Original Recipe Courtesy: Soma Majumdar Sinha.

It is simply mind¬† boggling the ways in which Indian cooks transform simple lentils into the most comforting of curries and also elevate it to a gourmet dish! Here is Chholar Dal from West Bengal, one of the simplest and tastiest of dals that you’ll ever eat! Give it a try! Again, thanks to my talented friend Soma’s recipe, this has become a common dish on my dining table.

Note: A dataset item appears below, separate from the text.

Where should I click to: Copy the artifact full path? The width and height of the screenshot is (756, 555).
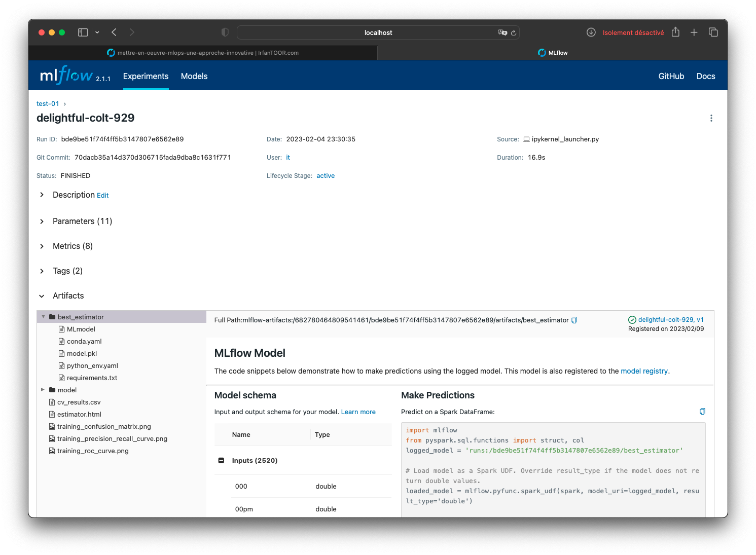tap(574, 320)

Chana dal (split Bengal gram), Turmeric powder, Ghee, Dried red chilies, Bay leaf, Cloves, Cinnamon, Green cardamom, Asafoetida (Hing), Golden raisins, Fresh coconut pieces/freshly grated coconut.

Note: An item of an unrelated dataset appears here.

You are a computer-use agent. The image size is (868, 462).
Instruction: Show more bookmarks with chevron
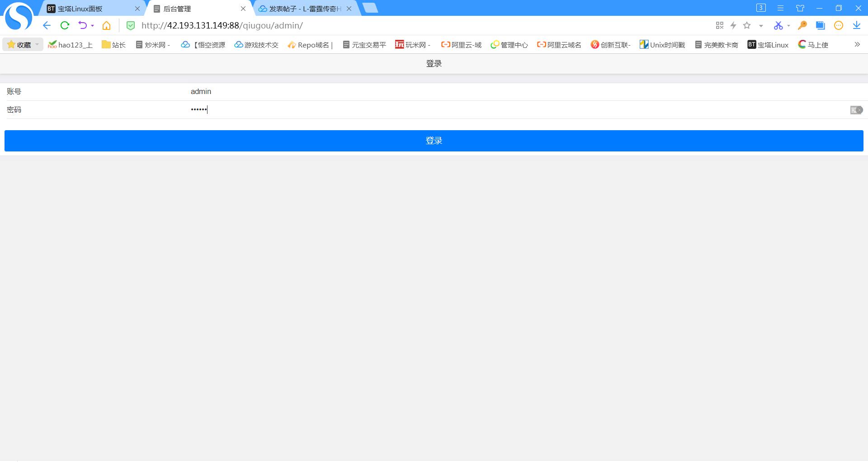pos(857,44)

  1. Add 1 cup of chana dal into your pressure cooker/InstantPot.
  2. Add 1 2 tsp of turmeric powder and salt to taste.
  3. Pressure cook the chana dal till it is soft but not mushy. You should be able to see and bite into the dal.
  4. Heat 2 tbsp of ghee in a pan.
  5. Add 1 stick of cinnamon + 4 cloves, +1 bay leaf, + 2 red chilies (each broken into 2) + 1 tsp of Hing.
  6. Saute lightly.
  7. Add the cooked dal to the tempering and add 1/2 cup of water.

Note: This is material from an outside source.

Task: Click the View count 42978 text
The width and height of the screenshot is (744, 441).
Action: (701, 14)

  8. Allow it to simmer for about 5-6 minutes and becomes thick.
  9. Heat 1 tsp of ghee.
  10. Add 2 tbsp of fresh coconut pieces (cut up small) or 2 tbsp of freshly grated coconut. Reduce heat to low and saute continuously.
  11. Add 1 tbsp of golden raisins and continue to saute. The raisins will plump up.
  12. Add half the coconut and raisins to the dal and mix well.
  13. Before serving, garnish with the other half of the coconut and raisins and finely chopped cilantro.
  14. Pour hot Chholar Dal over steaming hot rice and enjoy!!